■ Document passage
------------------------

“I think climate change is real,” John McCain said.

Sen. John McCain at the United States Studies Centre in Sydney. Photo by Saeed Khan/AFP/Getty Images.

On May 30, the 80-year-old Republican senator visited the United States Studies Centre at the University of Sydney, Australia. While there, he spoke at length about many issues, including Russia and recent White House scandals. He took time to speak about climate change as well, The Guardian reported.


"I think that one of the great tragedies of our lives is that the Great Barrier Reef is dying [and] the environmental consequences of that," McCain said. He voiced his support for the U.S. staying in the 2015 Paris climate agreement to try to mitigate climate change.

"If we don't address this issue, I am very much afraid about what the world is going to look like for our children and grandchildren."

McCain's comments are more important now than ever — the reef is not doing well.

------------------------

■ Data block
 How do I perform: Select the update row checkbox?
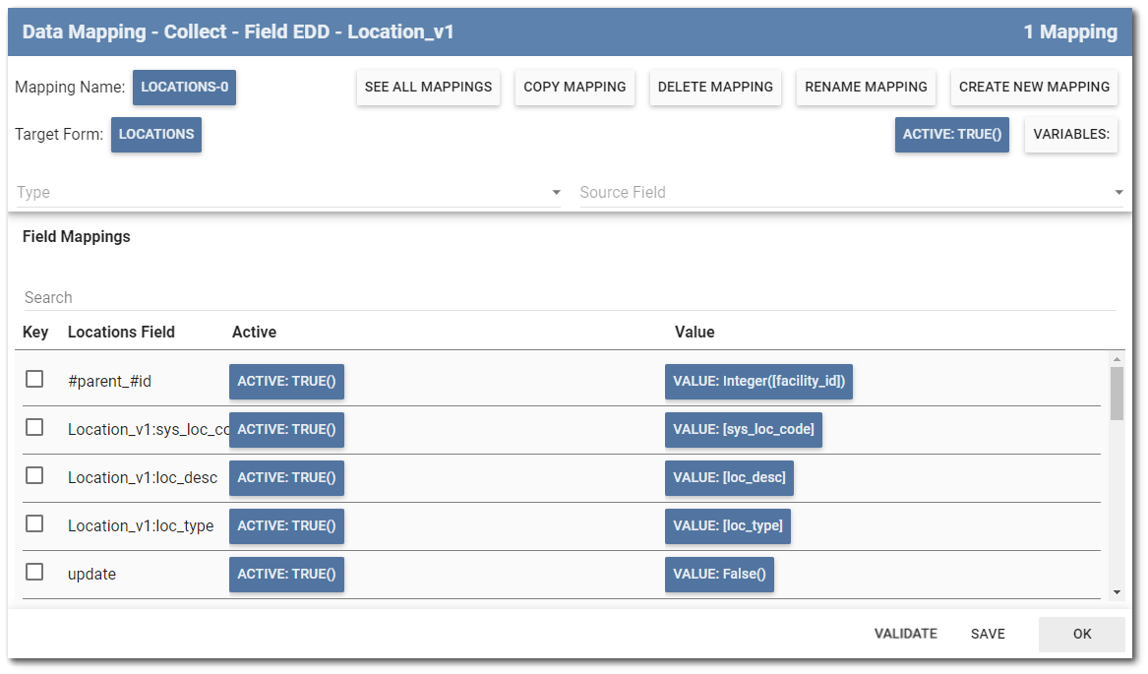click(34, 574)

------------------------

■ Exercise instructions
(A) According to the McCain article, where did John McCain speak on May 30?
(B) List every issue that the McCain article names as a subject McCain spoke about during his Sydney visit.
(C) Reproduce everything in the McCain article from "Sen. John McCain" down to "The Guardian reported.".

■ Full solutions
(A) He spoke at the United States Studies Centre at the University of Sydney, Australia.

(B)
- Russia
- Recent White House scandals
- Climate change

(C)
Sen. John McCain at the United States Studies Centre in Sydney. Photo by Saeed Khan/AFP/Getty Images.

On May 30, the 80-year-old Republican senator visited the United States Studies Centre at the University of Sydney, Australia. While there, he spoke at length about many issues, including Russia and recent White House scandals. He took time to speak about climate change as well, The Guardian reported.